[EXCERPT]
Re: Auto-Generated HTML and Authoring Tools

>Problem: the artist's WYSIWYG html tool
>doesn't understand the pseudo-html extensions.  What to do?

>So where is the world on this? Does anybody have anything even
>resembling a pseudo-proposal?

Yes, for at least part of the problem:
    http://www.akimbo.com/proposals/protosyntax.html
The proposal is for the syntax of proto-HTML (a pseudo-HTML) that can be 
read and written by WYSIWYG web authoring tools without knowing what the 
tags mean. In fact, in a simple way (by design) all web authoring tools 
already support the protosyntax.

Word and element location records
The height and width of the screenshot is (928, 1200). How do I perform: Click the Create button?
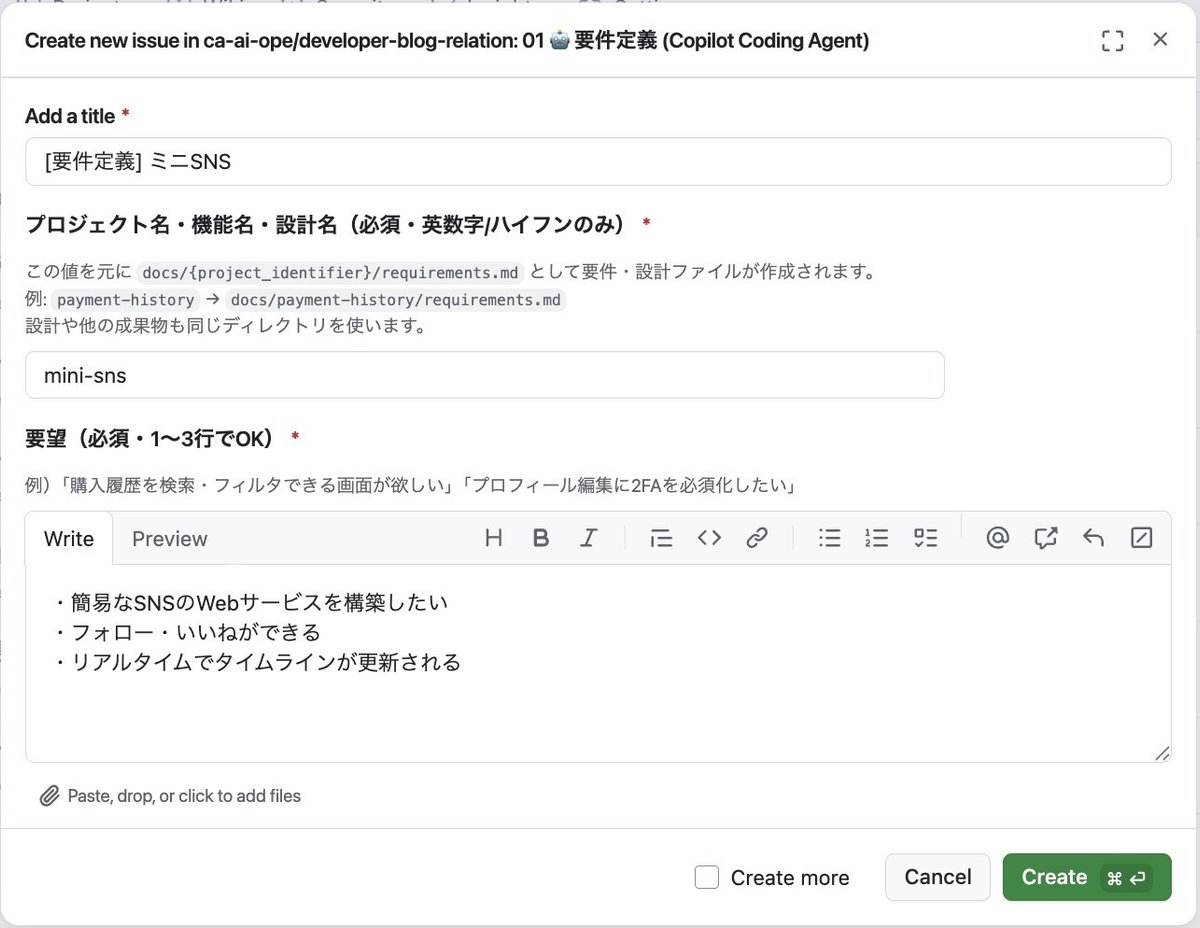coord(1087,877)
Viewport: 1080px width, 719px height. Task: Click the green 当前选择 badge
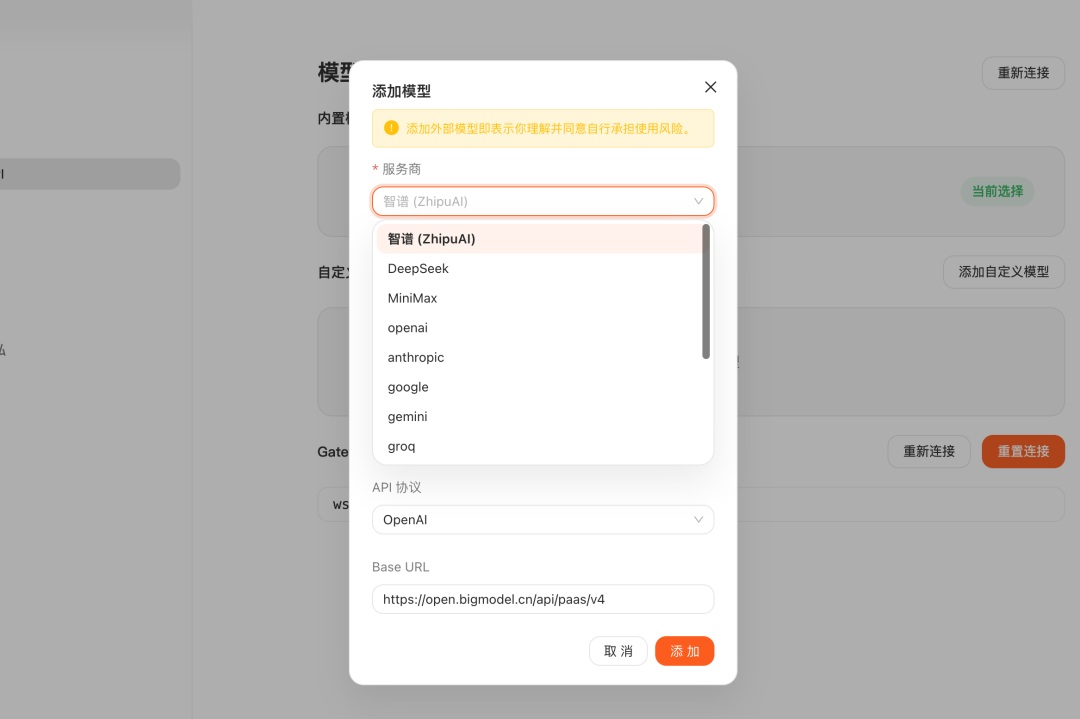click(997, 191)
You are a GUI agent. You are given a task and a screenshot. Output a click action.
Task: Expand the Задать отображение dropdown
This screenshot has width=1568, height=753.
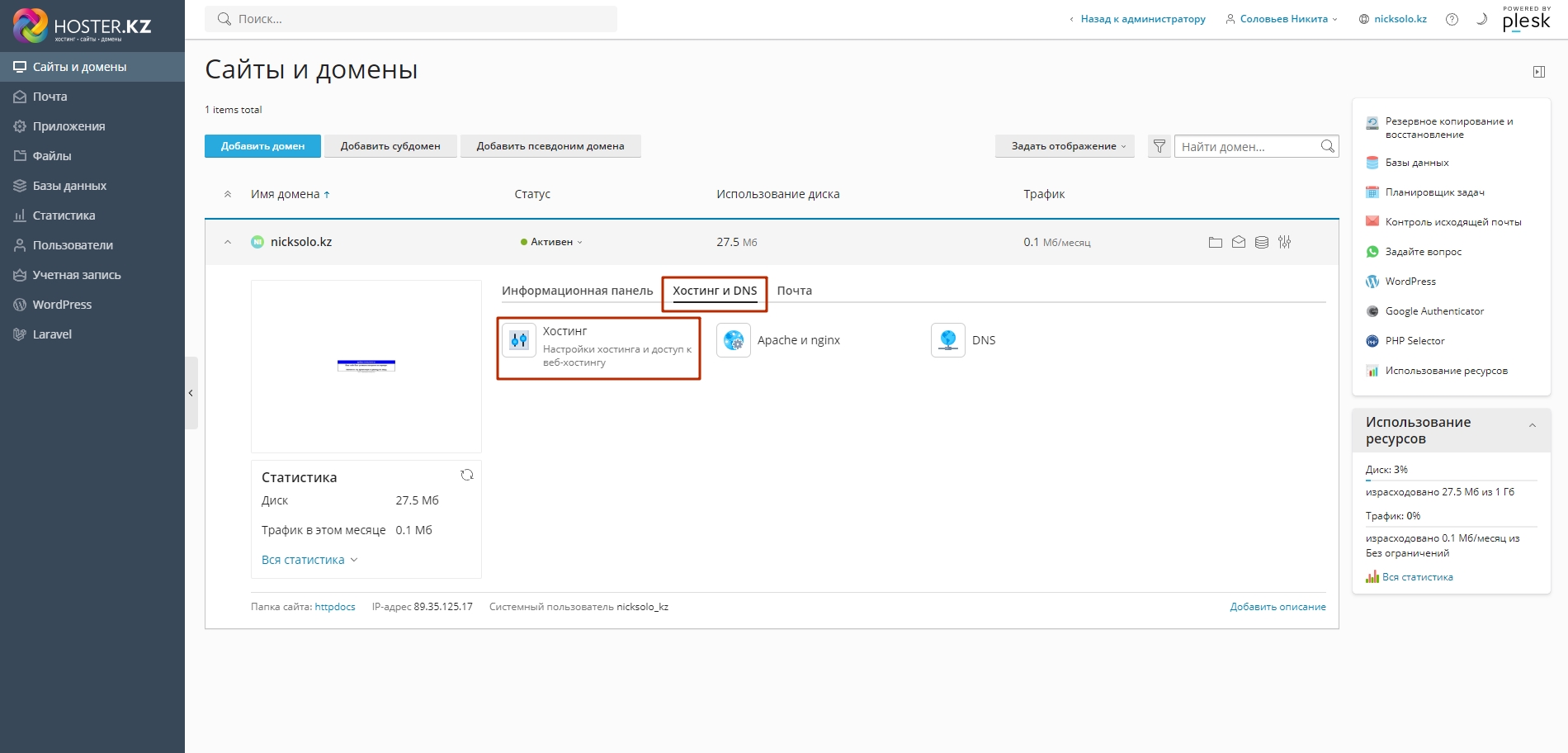click(x=1065, y=146)
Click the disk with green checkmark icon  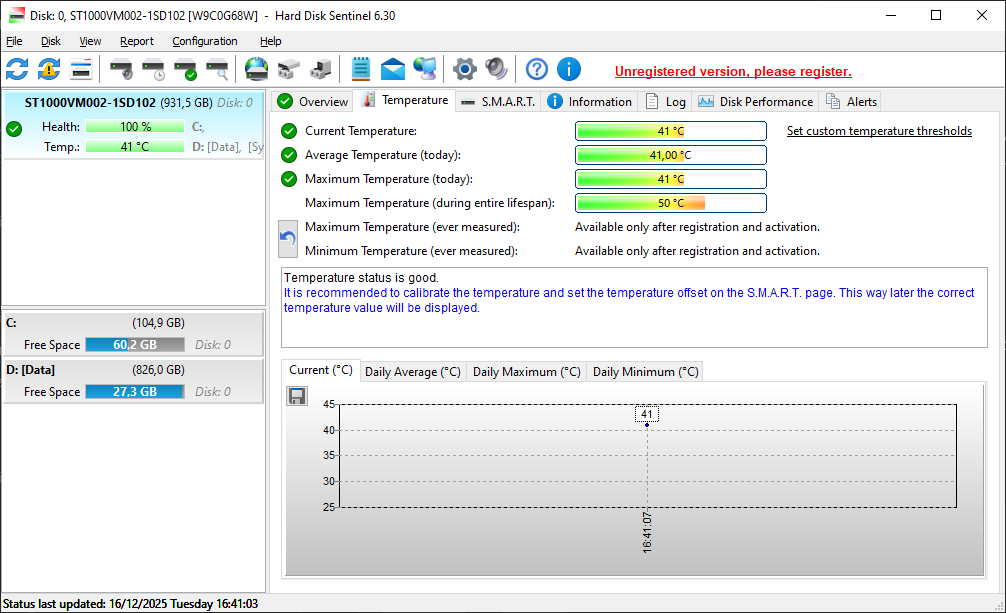[185, 69]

[PROBLEM DESCRIPTION]
Answer these questions about the reply on auto-generated HTML and authoring tools above:
(a) What does the quoted message say the artist's WYSIWYG html tool fails to understand?
(b) What is the linked proposal a syntax for?
(c) Which web authoring tools does the reply say already support the protosyntax?

[SOLUTION TO THE PROBLEM]
(a) The pseudo-html extensions.
(b) Proto-HTML, a pseudo-HTML that WYSIWYG web authoring tools can read and write without knowing what the tags mean.
(c) All web authoring tools, in a simple way, by design.